With the aid of Sorge’s Law (formula (8)) the accumulation was calculated for the four periods of observation; the result is given in Table IV. For the first two periods a very high accumulation results, as one would expect because of snow drifts forming around the buildings. As Reference HowardHoward (1948) reported “In January 1947, all of the buildings of the expedition of 1939–41 (Little America III) were completely buried, only masts and ventilators projecting above the snow.” Therefore, beginning from 1947, undisturbed accumulation figures should result. The values obtained for these last two intervals give a mean accumulation for the eleven years 1947–58 of 19 g./cm.2 yr., which is probably the right order of magnitude. From the
SIPRE drill hole an average accumulation of 21 g./cm.2 yr. was obtained in the Little America V area for approximately forty years (Crary, 1961).

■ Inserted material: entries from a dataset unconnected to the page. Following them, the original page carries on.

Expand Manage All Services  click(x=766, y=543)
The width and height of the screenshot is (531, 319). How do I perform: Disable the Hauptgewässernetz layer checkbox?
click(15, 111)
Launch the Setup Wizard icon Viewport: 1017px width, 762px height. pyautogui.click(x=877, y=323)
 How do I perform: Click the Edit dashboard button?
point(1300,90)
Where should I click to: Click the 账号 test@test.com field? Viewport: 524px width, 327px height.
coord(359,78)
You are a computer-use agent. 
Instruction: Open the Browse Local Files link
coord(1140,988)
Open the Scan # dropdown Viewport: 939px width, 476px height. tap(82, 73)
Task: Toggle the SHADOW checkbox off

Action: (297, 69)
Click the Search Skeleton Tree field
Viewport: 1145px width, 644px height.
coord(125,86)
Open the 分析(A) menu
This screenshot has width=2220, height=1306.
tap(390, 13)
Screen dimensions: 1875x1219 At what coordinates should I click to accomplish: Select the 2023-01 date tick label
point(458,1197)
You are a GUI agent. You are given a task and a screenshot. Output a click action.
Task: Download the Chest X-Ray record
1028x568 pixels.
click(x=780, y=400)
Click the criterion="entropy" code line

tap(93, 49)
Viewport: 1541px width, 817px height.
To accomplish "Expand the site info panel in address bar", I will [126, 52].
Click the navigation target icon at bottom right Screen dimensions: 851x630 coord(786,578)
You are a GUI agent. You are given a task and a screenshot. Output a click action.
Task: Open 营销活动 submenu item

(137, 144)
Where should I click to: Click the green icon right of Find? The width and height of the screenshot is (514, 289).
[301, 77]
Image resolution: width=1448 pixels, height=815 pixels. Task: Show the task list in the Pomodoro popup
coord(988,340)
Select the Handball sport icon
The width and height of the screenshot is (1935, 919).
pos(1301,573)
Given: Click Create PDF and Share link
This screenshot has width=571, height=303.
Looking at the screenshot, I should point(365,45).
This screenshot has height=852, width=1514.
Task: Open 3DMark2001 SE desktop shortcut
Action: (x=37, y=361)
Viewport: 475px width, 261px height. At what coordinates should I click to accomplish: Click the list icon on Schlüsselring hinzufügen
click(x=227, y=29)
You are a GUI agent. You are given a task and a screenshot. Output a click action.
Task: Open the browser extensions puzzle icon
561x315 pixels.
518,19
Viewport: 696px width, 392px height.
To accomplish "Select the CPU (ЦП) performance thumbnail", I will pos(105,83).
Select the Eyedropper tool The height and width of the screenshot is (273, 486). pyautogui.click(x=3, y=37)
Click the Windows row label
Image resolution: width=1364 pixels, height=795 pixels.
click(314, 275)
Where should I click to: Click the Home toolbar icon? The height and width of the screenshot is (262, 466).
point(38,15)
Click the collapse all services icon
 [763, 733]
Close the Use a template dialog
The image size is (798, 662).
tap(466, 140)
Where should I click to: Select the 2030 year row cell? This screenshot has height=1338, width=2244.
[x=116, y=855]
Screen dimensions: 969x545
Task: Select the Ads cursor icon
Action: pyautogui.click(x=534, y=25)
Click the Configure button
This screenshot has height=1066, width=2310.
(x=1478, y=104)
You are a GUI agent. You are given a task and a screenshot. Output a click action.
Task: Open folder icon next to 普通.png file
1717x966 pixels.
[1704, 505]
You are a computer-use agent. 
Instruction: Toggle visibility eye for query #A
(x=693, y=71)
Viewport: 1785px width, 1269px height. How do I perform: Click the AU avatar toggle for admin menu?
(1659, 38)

Vickers (1958) arrived at a lower average accumulation of 16.2 g. cm.2 yr. for the eight years 1950–57 near Little America III. From Table IV it is seen that 438 g. of snow accumulated during the 17.6 yr. from July 1940 to January 1958 by adding the results from the single intervals, and 451 g. of snow, if computed with average values for the whole period 1940–58. According to Figure 6, ten metres of snow with an average density of 0.45 g./cm.3, i.e. 450 g. of snow, are resting upon the surface of 1940. The agreement is quite good, if one considers the approximate character of the density-depth relation. Crary’s (1961) strain gauge observations in the deep pit at Little America V, 1957–58, led to similarly reliable accumulation figures, even though the period of observation was rather short, and the measuring site not entirely free from disturbances.
Conclusion
It should be worth while to install strain gauges in covered pits near the permanently occupied Byrd and South Pole stations, and extend the observations over as long a period as possible. The check on the accumulation figures as determined by other means, with Sorge’s Law, seems highly desirable in the interior of Antarctica. Another visit to Wade’s pit at Little America III, before it breaks off, could provide further interesting observations to the problem of densification of firn.
Acknowledgement
The author wishes to acknowledge with gratitude the help and understanding of his friends, both civilian and military, at Little America V, 1957–58, without which this little study could not have been accomplished. Mr. I. Vergeiner participated in the completion of the manuscript.